> **What is being asked**:
Pick out each line of the records that includes the string "Política", and copy it.

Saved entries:
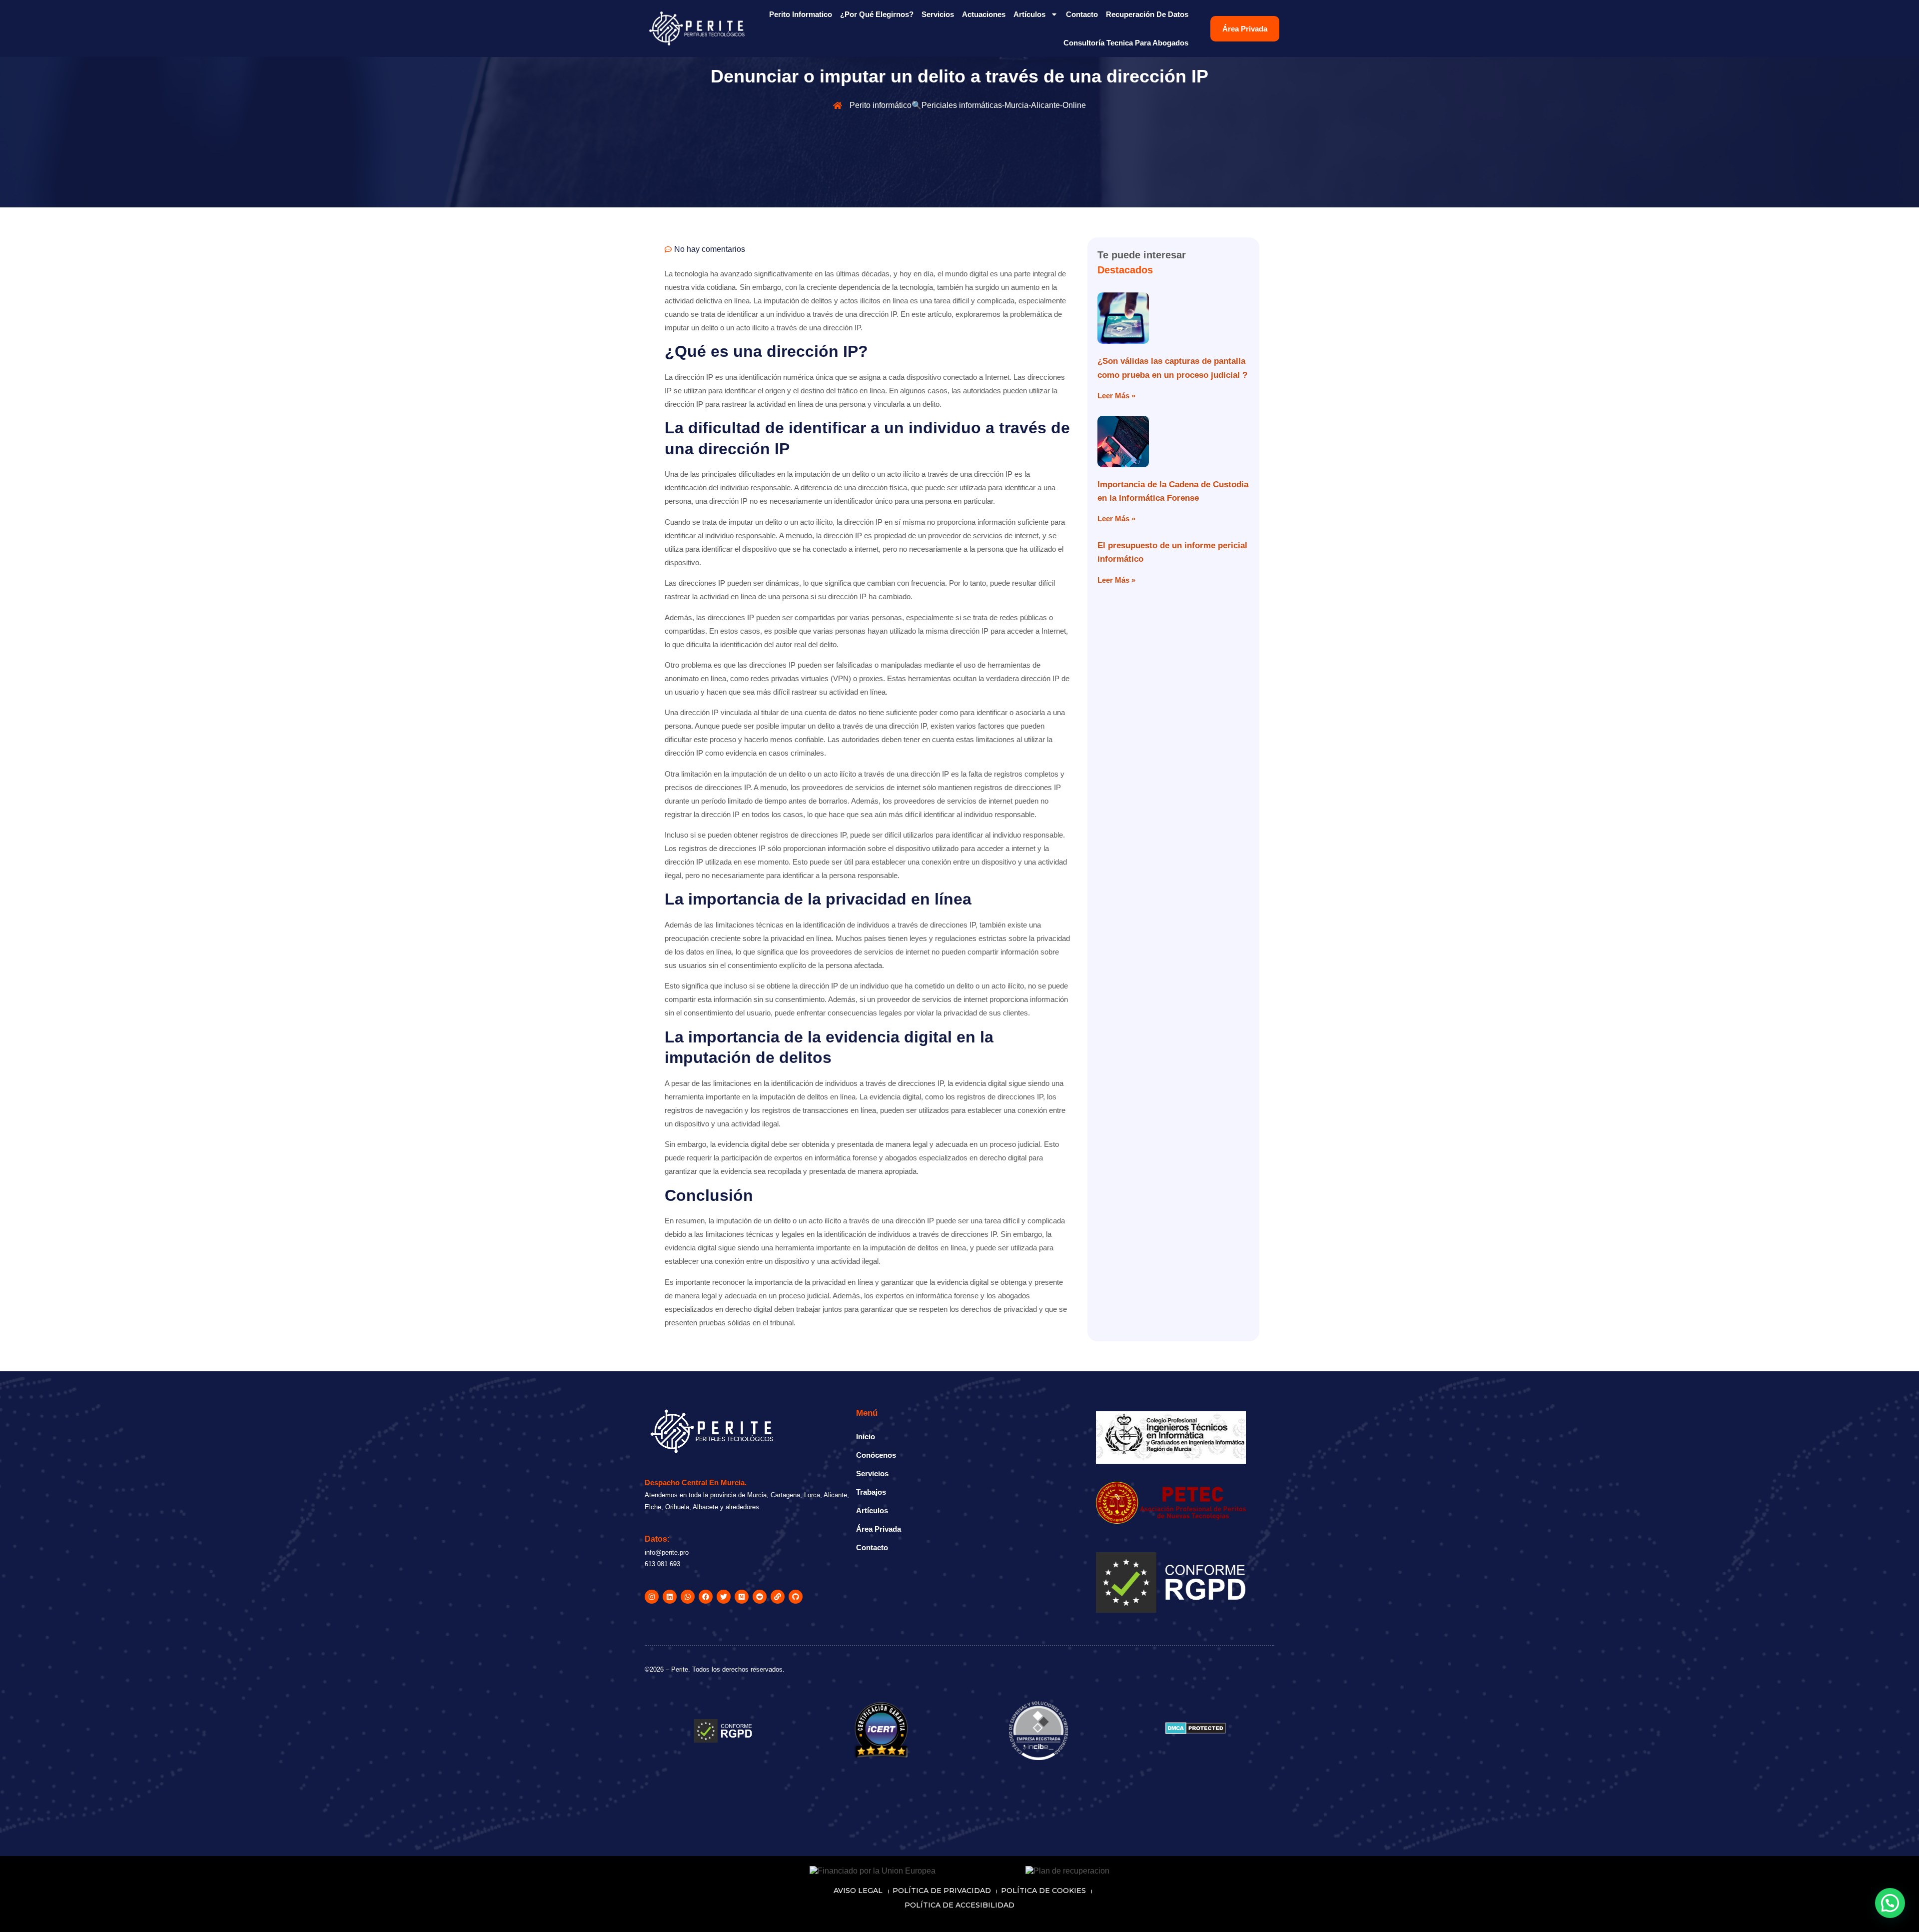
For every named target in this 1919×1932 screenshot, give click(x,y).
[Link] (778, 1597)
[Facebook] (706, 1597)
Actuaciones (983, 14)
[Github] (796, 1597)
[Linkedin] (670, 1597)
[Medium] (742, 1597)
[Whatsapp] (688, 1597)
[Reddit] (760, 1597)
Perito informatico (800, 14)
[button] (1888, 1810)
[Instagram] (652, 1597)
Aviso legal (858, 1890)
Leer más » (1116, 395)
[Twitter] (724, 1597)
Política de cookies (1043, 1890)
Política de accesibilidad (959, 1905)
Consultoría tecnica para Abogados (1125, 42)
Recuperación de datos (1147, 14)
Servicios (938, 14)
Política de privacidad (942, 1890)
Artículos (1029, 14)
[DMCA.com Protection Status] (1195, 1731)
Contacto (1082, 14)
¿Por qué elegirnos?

> **Answer area**:
Política de cookies (1043, 1890)
Política de accesibilidad (959, 1905)
Política de privacidad (942, 1890)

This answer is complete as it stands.